Objective>
Present the records below as a Markdown table with the columns Row and Line. Number each nonblank line in order, put its text in the Line column, and leave out blank lines.

:::

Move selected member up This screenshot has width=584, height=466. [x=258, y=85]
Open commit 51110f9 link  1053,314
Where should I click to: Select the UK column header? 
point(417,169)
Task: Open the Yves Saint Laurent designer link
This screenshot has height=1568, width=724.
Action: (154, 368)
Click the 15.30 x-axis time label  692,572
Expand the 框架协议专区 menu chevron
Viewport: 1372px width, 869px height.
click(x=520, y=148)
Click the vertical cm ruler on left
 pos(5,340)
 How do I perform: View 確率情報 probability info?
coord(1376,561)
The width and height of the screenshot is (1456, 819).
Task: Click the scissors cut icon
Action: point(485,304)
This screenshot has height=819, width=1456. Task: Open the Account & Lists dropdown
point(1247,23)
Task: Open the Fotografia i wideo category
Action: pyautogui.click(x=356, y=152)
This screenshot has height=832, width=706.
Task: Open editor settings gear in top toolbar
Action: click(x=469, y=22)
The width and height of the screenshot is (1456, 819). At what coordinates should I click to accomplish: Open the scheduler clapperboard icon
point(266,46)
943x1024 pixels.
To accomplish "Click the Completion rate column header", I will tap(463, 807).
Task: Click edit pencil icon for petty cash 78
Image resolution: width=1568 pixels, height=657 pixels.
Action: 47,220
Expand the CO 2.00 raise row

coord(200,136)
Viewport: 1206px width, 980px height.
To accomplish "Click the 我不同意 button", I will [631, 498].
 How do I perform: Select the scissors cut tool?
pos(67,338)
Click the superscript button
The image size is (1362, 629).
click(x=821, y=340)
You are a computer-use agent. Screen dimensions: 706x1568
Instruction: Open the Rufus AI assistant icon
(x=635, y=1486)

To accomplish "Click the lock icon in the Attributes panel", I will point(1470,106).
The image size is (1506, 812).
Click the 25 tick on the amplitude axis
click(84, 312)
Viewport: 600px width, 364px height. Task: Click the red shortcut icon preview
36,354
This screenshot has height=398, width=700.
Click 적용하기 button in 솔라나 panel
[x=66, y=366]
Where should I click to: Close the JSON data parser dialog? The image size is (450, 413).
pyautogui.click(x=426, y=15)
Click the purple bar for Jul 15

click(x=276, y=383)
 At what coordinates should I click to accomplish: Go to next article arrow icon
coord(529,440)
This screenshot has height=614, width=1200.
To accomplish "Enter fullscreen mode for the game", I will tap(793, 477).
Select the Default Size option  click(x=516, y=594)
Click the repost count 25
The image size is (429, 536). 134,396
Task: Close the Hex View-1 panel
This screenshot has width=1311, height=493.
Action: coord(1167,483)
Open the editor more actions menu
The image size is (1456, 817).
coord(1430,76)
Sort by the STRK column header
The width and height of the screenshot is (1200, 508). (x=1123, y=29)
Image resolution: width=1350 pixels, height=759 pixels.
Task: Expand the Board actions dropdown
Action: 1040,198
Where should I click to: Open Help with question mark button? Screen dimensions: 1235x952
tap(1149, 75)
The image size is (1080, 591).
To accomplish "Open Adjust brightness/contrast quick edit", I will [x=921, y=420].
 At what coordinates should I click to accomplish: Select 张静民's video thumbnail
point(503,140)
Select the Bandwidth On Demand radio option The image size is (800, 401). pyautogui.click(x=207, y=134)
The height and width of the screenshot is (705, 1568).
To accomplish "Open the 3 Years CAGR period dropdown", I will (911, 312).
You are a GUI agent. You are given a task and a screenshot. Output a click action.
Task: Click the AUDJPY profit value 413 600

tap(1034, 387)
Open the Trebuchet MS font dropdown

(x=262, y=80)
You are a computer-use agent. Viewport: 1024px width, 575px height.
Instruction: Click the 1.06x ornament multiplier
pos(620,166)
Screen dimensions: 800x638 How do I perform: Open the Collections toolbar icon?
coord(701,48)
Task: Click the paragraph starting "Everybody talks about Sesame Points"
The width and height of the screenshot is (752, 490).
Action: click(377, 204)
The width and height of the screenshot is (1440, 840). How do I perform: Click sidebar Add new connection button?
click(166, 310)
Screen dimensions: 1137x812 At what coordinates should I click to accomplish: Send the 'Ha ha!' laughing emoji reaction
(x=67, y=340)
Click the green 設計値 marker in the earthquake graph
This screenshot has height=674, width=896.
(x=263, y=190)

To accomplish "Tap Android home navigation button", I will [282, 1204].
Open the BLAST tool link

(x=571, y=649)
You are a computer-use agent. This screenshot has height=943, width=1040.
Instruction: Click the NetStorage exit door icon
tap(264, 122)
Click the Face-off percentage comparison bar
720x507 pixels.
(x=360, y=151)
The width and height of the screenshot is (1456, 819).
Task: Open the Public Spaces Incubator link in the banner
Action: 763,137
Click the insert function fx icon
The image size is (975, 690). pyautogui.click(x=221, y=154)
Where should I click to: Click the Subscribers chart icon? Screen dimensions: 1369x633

:::

Correct result>
| Row | Line |
|---|---|
| 1 | Move selected member up This screenshot has width=584, height=466. [x=258, y=85] |
| 2 | Open commit 51110f9 link  1053,314 |
| 3 | Where should I click to: Select the UK column header?  |
| 4 | point(417,169) |
| 5 | Task: Open the Yves Saint Laurent designer link |
| 6 | This screenshot has height=1568, width=724. |
| 7 | Action: (154, 368) |
| 8 | Click the 15.30 x-axis time label  692,572 |
| 9 | Expand the 框架协议专区 menu chevron |
| 10 | Viewport: 1372px width, 869px height. |
| 11 | click(x=520, y=148) |
| 12 | Click the vertical cm ruler on left |
| 13 |  pos(5,340) |
| 14 |  How do I perform: View 確率情報 probability info? |
| 15 | coord(1376,561) |
| 16 | The width and height of the screenshot is (1456, 819). |
| 17 | Task: Click the scissors cut icon |
| 18 | Action: point(485,304) |
| 19 | This screenshot has height=819, width=1456. Task: Open the Account & Lists dropdown |
| 20 | point(1247,23) |
| 21 | Task: Open the Fotografia i wideo category |
| 22 | Action: pyautogui.click(x=356, y=152) |
| 23 | This screenshot has height=832, width=706. |
| 24 | Task: Open editor settings gear in top toolbar |
| 25 | Action: click(x=469, y=22) |
| 26 | The width and height of the screenshot is (1456, 819). At what coordinates should I click to accomplish: Open the scheduler clapperboard icon |
| 27 | point(266,46) |
| 28 | 943x1024 pixels. |
| 29 | To accomplish "Click the Completion rate column header", I will tap(463, 807). |
| 30 | Task: Click edit pencil icon for petty cash 78 |
| 31 | Image resolution: width=1568 pixels, height=657 pixels. |
| 32 | Action: 47,220 |
| 33 | Expand the CO 2.00 raise row |
| 34 | coord(200,136) |
| 35 | Viewport: 1206px width, 980px height. |
| 36 | To accomplish "Click the 我不同意 button", I will [631, 498]. |
| 37 |  How do I perform: Select the scissors cut tool? |
| 38 | pos(67,338) |
| 39 | Click the superscript button |
| 40 | The image size is (1362, 629). |
| 41 | click(x=821, y=340) |
| 42 | You are a computer-use agent. Screen dimensions: 706x1568 |
| 43 | Instruction: Open the Rufus AI assistant icon |
| 44 | (x=635, y=1486) |
| 45 | To accomplish "Click the lock icon in the Attributes panel", I will point(1470,106). |
| 46 | The image size is (1506, 812). |
| 47 | Click the 25 tick on the amplitude axis |
| 48 | click(84, 312) |
| 49 | Viewport: 600px width, 364px height. Task: Click the red shortcut icon preview |
| 50 | 36,354 |
| 51 | This screenshot has height=398, width=700. |
| 52 | Click 적용하기 button in 솔라나 panel |
| 53 | [x=66, y=366] |
| 54 | Where should I click to: Close the JSON data parser dialog? The image size is (450, 413). |
| 55 | pyautogui.click(x=426, y=15) |
| 56 | Click the purple bar for Jul 15 |
| 57 | click(x=276, y=383) |
| 58 |  At what coordinates should I click to accomplish: Go to next article arrow icon |
| 59 | coord(529,440) |
| 60 | This screenshot has height=614, width=1200. |
| 61 | To accomplish "Enter fullscreen mode for the game", I will tap(793, 477). |
| 62 | Select the Default Size option  click(x=516, y=594) |
| 63 | Click the repost count 25 |
| 64 | The image size is (429, 536). 134,396 |
| 65 | Task: Close the Hex View-1 panel |
| 66 | This screenshot has width=1311, height=493. |
| 67 | Action: coord(1167,483) |
| 68 | Open the editor more actions menu |
| 69 | The image size is (1456, 817). |
| 70 | coord(1430,76) |
| 71 | Sort by the STRK column header |
| 72 | The width and height of the screenshot is (1200, 508). (x=1123, y=29) |
| 73 | Image resolution: width=1350 pixels, height=759 pixels. |
| 74 | Task: Expand the Board actions dropdown |
| 75 | Action: 1040,198 |
| 76 | Where should I click to: Open Help with question mark button? Screen dimensions: 1235x952 |
| 77 | tap(1149, 75) |
| 78 | The image size is (1080, 591). |
| 79 | To accomplish "Open Adjust brightness/contrast quick edit", I will [x=921, y=420]. |
| 80 |  At what coordinates should I click to accomplish: Select 张静民's video thumbnail |
| 81 | point(503,140) |
| 82 | Select the Bandwidth On Demand radio option The image size is (800, 401). pyautogui.click(x=207, y=134) |
| 83 | The height and width of the screenshot is (705, 1568). |
| 84 | To accomplish "Open the 3 Years CAGR period dropdown", I will (911, 312). |
| 85 | You are a GUI agent. You are given a task and a screenshot. Output a click action. |
| 86 | Task: Click the AUDJPY profit value 413 600 |
| 87 | tap(1034, 387) |
| 88 | Open the Trebuchet MS font dropdown |
| 89 | (x=262, y=80) |
| 90 | You are a computer-use agent. Viewport: 1024px width, 575px height. |
| 91 | Instruction: Click the 1.06x ornament multiplier |
| 92 | pos(620,166) |
| 93 | Screen dimensions: 800x638 How do I perform: Open the Collections toolbar icon? |
| 94 | coord(701,48) |
| 95 | Task: Click the paragraph starting "Everybody talks about Sesame Points" |
| 96 | The width and height of the screenshot is (752, 490). |
| 97 | Action: click(377, 204) |
| 98 | The width and height of the screenshot is (1440, 840). How do I perform: Click sidebar Add new connection button? |
| 99 | click(166, 310) |
| 100 | Screen dimensions: 1137x812 At what coordinates should I click to accomplish: Send the 'Ha ha!' laughing emoji reaction |
| 101 | (x=67, y=340) |
| 102 | Click the green 設計値 marker in the earthquake graph |
| 103 | This screenshot has height=674, width=896. |
| 104 | (x=263, y=190) |
| 105 | To accomplish "Tap Android home navigation button", I will [282, 1204]. |
| 106 | Open the BLAST tool link |
| 107 | (x=571, y=649) |
| 108 | You are a computer-use agent. This screenshot has height=943, width=1040. |
| 109 | Instruction: Click the NetStorage exit door icon |
| 110 | tap(264, 122) |
| 111 | Click the Face-off percentage comparison bar |
| 112 | 720x507 pixels. |
| 113 | (x=360, y=151) |
| 114 | The width and height of the screenshot is (1456, 819). |
| 115 | Task: Open the Public Spaces Incubator link in the banner |
| 116 | Action: 763,137 |
| 117 | Click the insert function fx icon |
| 118 | The image size is (975, 690). pyautogui.click(x=221, y=154) |
| 119 | Where should I click to: Click the Subscribers chart icon? Screen dimensions: 1369x633 |